Basic feature extraction techniques for text.

Dummy DataSet:

x_train = ["Sample one", "Sample one", "Sample one"]
x_train = [x.split() for x in x_train]
x_train
[['Sample', 'one'], ['Sample', 'one'], ['Sample', 'one']]
x_train = [["Some", "b", "a"], ["a", "b"], ["c", "b"], ["d", "b"]]
x_test  = [["a", "e"], ["a"], ["c", "b", "b"], ["c"]]
y_train = ["class 1","class 1","class 2","class 3"]

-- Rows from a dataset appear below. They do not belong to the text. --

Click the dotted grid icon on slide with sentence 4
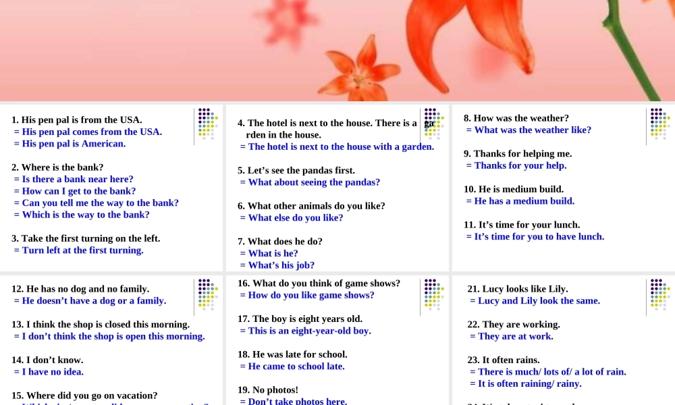 pos(434,124)
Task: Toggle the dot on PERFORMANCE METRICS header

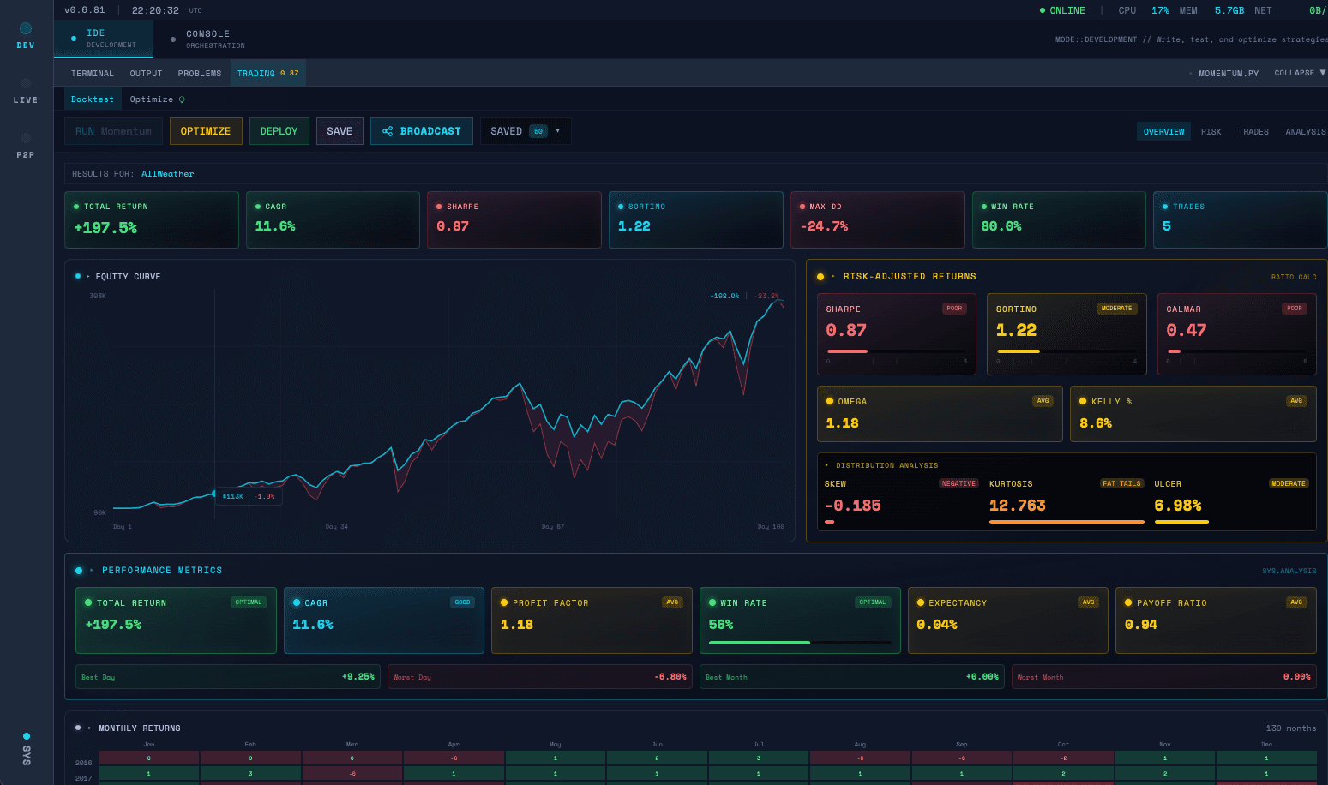Action: pyautogui.click(x=79, y=570)
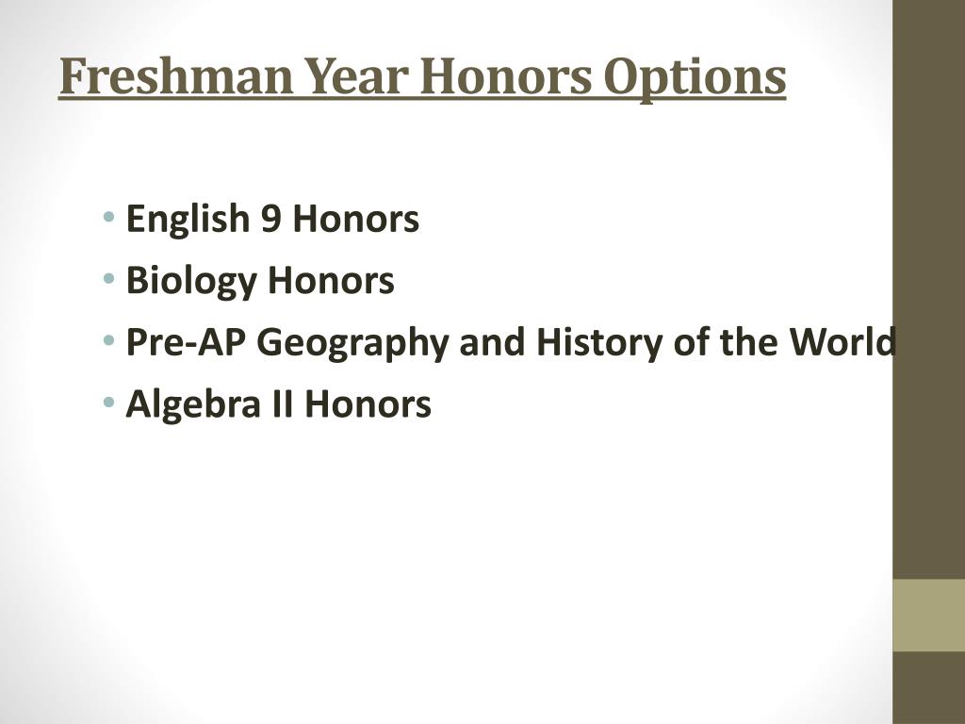The height and width of the screenshot is (724, 965).
Task: Click bullet dot beside Biology Honors
Action: (109, 279)
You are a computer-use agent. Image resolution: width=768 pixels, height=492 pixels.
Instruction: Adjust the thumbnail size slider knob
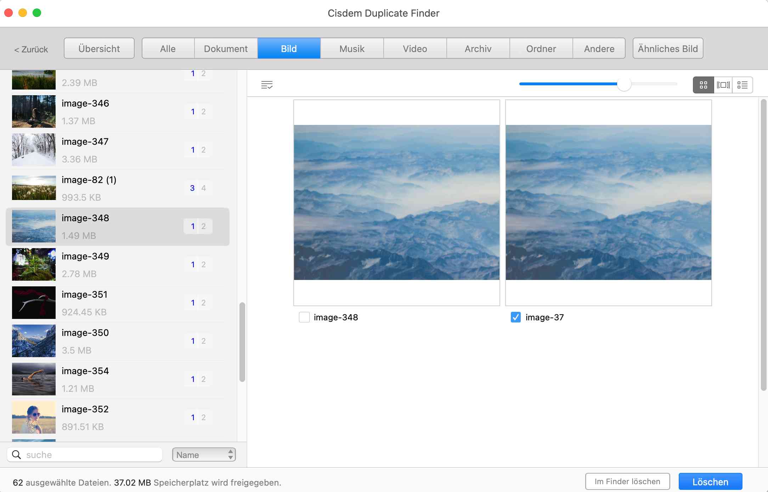click(624, 84)
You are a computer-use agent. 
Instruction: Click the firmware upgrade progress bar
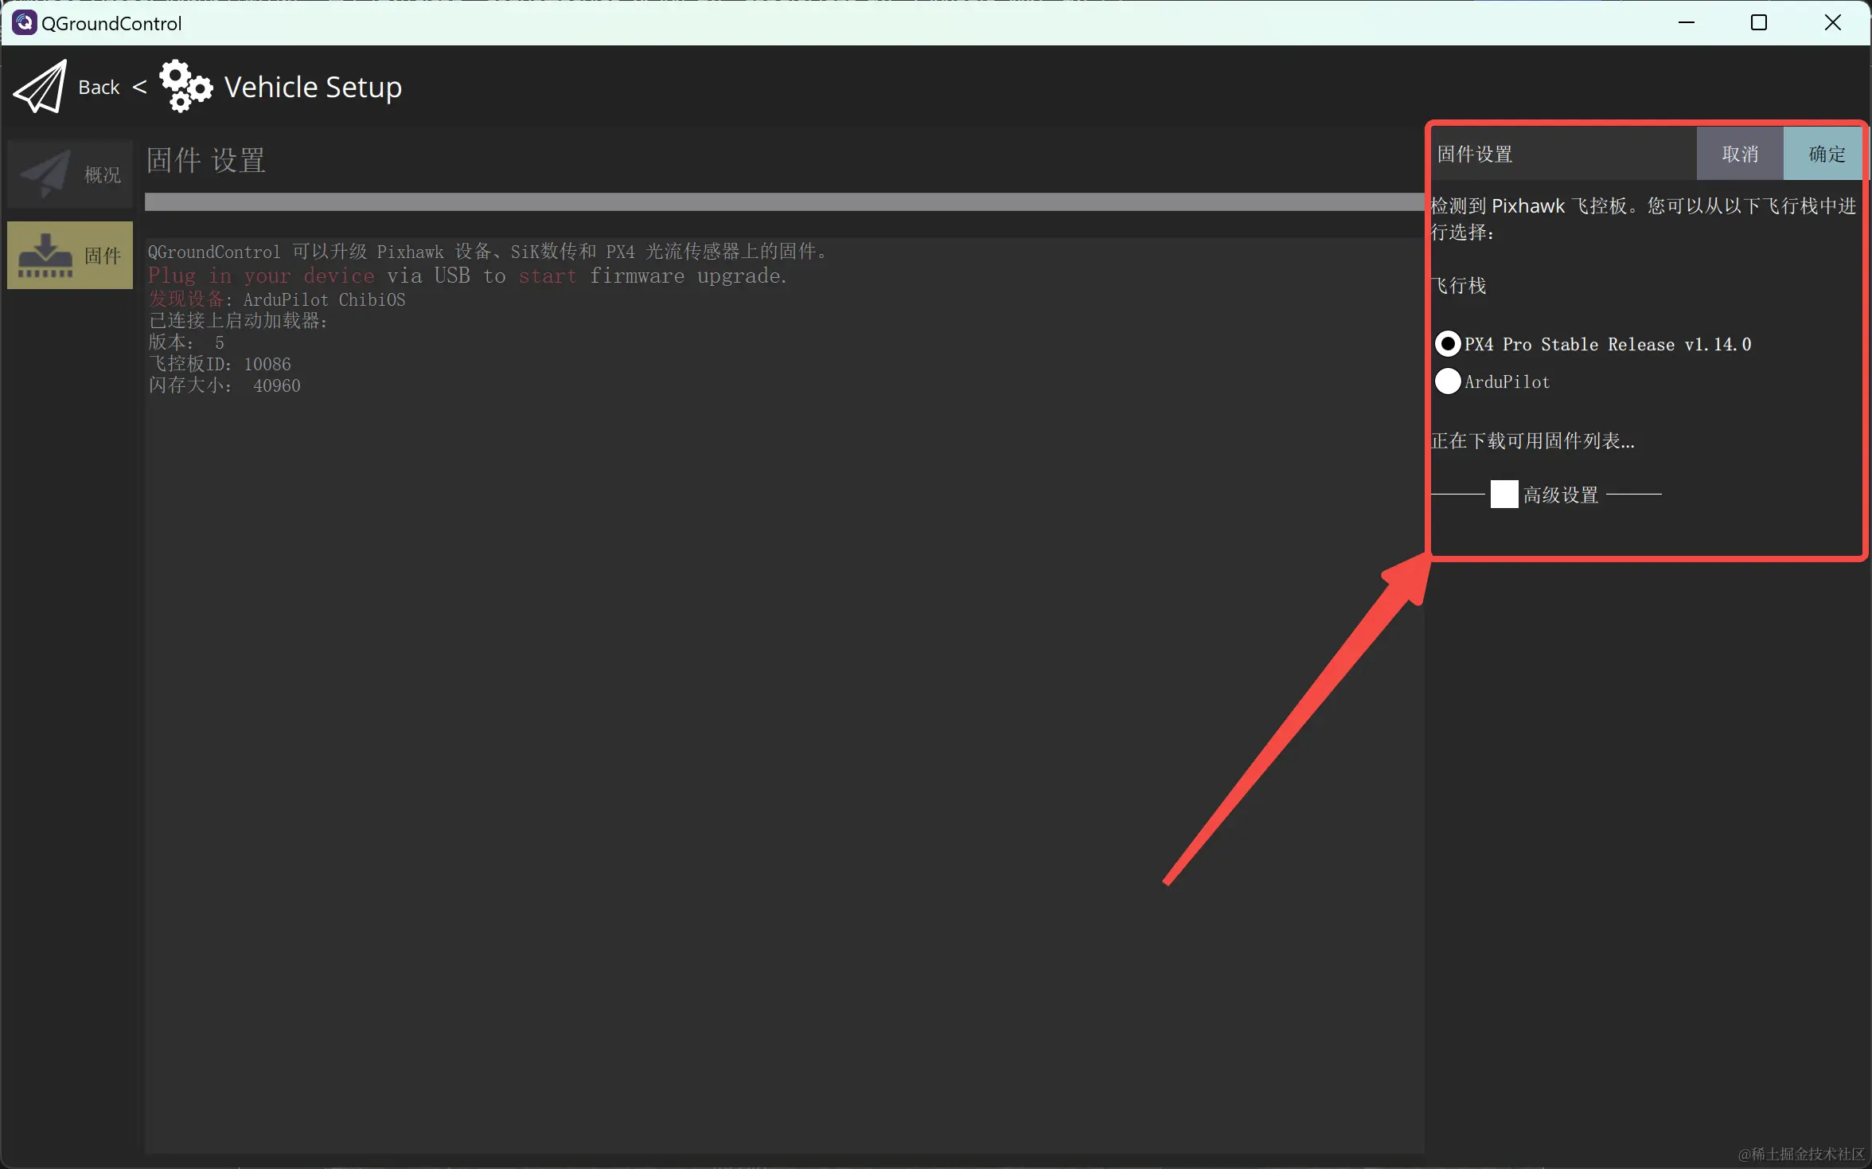pos(783,202)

class CountVectorizer[source]

CountVectorizer(store_class_vocab=False)

Implementation of Bag of Word Model. Assign zero to terms that don't occur in vocabulary

cv =  CountVectorizer(store_class_vocab = True )
cv.fit(x_train, y_train)
cv.vocab
('a', 'b', 'c', 'd')
cv.store_class_vocab
{'class 1': defaultdict(int, {'a': 3, 'b': 2}),
 'class 2': defaultdict(int, {'c': 1, 'b': 1}),
 'class 3': defaultdict(int, {'d': 1, 'b': 1})}
x_train = cv.transform(x_train).tocsr() 
x_test = cv.transform(x_test).tocsr() 
x_train.toarray()
array([[2, 1, 0, 0],
       [1, 1, 0, 0],
       [0, 1, 1, 0],
       [0, 1, 0, 1]], dtype=int64)
x_test.toarray()
array([[1, 0, 0, 0],
       [1, 0, 0, 0],
       [0, 2, 1, 0],
       [0, 0, 1, 0]], dtype=int64)